** Opening Study material block **

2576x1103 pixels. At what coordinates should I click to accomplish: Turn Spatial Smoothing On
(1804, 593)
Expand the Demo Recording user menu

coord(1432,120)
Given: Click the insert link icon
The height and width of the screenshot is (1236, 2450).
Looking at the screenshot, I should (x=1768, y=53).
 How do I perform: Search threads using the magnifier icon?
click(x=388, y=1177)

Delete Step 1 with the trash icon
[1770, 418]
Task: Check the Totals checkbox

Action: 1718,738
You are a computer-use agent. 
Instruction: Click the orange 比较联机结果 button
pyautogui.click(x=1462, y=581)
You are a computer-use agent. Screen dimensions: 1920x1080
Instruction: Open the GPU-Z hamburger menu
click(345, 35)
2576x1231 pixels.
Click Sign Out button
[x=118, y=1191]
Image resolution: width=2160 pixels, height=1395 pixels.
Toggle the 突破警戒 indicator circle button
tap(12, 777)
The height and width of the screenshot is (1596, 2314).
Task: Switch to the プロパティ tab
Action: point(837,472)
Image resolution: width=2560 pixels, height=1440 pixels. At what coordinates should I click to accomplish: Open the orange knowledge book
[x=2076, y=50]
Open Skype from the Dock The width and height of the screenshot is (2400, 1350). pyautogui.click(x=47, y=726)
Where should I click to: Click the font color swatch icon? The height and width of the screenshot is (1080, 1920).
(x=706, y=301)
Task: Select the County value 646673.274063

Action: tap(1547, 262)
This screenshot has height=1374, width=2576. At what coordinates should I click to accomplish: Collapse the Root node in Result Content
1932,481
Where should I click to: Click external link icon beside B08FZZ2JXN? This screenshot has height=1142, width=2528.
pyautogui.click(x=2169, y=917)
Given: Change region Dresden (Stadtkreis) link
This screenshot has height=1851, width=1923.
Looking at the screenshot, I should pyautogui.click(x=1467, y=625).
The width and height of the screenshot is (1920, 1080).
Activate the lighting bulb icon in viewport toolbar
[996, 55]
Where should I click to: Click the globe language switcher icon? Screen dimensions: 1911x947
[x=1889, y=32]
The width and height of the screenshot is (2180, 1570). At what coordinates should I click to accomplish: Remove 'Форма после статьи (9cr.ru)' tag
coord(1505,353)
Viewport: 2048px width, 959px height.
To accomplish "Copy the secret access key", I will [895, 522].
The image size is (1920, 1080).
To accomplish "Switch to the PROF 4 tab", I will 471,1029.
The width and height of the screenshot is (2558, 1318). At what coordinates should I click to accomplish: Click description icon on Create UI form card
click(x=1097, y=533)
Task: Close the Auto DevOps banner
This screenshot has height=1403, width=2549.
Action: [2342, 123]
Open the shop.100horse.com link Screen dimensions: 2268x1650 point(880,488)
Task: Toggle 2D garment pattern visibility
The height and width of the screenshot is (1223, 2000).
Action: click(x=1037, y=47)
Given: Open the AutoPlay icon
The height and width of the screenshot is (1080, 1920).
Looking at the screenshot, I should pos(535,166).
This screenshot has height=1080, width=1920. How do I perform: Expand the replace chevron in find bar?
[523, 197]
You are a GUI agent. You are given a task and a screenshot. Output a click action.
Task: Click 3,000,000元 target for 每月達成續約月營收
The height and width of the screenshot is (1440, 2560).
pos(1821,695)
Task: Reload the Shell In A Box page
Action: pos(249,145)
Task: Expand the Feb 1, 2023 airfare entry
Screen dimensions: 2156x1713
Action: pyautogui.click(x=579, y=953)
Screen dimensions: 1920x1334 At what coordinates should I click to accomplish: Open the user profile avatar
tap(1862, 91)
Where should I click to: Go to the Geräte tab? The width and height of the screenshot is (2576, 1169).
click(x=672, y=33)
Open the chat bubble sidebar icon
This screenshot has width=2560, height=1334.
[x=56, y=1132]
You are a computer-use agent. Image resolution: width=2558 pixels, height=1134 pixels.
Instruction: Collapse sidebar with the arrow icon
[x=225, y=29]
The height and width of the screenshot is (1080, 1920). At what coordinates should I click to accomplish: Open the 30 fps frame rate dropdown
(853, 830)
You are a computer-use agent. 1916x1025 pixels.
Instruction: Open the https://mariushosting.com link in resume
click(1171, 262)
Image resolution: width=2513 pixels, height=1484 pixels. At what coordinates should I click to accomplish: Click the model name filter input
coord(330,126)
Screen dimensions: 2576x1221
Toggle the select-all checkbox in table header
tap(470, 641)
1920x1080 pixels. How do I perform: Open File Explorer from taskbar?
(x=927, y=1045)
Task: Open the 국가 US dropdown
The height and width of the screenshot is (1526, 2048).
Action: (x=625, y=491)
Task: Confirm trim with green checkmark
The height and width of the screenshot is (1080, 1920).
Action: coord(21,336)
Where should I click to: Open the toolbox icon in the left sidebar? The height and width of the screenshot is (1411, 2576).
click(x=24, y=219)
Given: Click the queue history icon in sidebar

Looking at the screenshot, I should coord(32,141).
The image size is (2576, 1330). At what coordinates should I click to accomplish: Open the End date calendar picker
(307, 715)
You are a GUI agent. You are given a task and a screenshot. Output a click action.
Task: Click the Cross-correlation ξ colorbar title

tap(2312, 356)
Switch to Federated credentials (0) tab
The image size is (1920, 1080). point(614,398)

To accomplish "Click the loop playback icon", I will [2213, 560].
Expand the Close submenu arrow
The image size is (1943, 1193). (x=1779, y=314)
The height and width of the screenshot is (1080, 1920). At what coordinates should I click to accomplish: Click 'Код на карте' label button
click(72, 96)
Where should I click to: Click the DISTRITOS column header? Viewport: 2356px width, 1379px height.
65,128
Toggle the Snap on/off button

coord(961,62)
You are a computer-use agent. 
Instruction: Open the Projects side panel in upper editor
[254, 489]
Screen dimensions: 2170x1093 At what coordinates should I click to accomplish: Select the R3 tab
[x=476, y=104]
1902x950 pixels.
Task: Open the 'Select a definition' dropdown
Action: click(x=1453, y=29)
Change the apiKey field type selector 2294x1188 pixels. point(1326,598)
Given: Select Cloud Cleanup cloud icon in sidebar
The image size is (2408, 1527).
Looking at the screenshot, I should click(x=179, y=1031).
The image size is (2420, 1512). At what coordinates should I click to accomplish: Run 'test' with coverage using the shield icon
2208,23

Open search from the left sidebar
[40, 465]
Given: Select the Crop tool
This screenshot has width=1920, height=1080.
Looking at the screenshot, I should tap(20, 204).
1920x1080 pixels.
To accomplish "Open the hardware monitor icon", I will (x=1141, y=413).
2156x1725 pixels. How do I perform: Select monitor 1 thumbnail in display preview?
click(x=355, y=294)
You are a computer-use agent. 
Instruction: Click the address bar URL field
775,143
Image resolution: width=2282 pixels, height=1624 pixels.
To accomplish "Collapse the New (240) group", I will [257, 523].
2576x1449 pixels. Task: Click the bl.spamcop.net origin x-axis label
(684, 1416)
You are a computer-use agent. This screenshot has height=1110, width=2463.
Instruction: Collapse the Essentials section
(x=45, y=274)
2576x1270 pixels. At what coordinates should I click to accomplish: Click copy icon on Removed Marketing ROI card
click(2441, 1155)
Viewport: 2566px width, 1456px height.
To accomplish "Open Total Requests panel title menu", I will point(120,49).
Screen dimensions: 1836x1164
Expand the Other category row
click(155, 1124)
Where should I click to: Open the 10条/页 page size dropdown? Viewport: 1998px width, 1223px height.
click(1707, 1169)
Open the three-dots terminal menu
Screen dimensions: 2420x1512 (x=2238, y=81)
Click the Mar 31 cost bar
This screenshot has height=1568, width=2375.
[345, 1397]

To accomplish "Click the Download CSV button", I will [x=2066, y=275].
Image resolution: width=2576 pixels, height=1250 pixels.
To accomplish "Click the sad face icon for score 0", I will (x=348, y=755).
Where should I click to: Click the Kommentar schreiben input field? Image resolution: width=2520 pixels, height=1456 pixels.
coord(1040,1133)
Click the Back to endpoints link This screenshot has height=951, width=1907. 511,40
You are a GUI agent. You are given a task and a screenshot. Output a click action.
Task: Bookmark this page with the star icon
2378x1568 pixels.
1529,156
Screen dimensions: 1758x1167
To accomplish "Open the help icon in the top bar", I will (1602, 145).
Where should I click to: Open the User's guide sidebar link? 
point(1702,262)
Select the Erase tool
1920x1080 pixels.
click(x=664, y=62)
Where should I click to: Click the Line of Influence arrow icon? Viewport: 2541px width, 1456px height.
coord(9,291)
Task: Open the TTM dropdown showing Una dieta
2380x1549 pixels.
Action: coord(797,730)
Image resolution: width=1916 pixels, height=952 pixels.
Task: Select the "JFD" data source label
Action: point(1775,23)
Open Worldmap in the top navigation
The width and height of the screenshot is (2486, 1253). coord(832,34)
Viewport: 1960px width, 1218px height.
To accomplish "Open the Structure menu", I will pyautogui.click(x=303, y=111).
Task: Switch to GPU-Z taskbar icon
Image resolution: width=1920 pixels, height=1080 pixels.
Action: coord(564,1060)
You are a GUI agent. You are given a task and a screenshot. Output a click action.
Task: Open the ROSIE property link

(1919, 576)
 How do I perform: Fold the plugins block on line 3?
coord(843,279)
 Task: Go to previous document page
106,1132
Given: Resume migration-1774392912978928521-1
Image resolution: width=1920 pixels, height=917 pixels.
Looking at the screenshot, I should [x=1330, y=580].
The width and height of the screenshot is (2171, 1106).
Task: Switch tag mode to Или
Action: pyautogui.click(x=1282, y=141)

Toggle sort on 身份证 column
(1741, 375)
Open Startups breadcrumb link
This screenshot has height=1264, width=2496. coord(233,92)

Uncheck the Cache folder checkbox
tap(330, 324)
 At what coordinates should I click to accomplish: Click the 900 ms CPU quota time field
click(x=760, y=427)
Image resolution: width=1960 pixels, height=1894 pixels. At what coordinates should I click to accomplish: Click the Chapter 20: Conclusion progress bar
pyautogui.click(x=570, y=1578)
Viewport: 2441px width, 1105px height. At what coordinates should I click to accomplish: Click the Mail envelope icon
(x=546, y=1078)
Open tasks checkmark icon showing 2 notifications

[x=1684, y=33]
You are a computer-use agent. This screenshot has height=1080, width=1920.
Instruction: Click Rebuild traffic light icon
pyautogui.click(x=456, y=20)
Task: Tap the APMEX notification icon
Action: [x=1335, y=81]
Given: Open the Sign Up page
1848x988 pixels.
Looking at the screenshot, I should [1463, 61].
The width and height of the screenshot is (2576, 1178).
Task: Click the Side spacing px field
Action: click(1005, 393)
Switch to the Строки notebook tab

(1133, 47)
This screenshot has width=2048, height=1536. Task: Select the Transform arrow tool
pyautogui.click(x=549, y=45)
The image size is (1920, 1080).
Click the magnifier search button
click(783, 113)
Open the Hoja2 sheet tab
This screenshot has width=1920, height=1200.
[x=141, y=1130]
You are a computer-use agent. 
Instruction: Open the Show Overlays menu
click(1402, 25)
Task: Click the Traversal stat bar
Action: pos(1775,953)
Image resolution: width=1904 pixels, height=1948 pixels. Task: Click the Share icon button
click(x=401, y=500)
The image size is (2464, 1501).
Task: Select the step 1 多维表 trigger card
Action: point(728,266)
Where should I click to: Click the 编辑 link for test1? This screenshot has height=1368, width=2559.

** Closing Study material block **

| Task prompt |
All that is wanted is the run of lines from the start of the data through the line containing "Given: Click the insert link icon", copied word for word.

| Answer |
2576x1103 pixels. At what coordinates should I click to accomplish: Turn Spatial Smoothing On
(1804, 593)
Expand the Demo Recording user menu

coord(1432,120)
Given: Click the insert link icon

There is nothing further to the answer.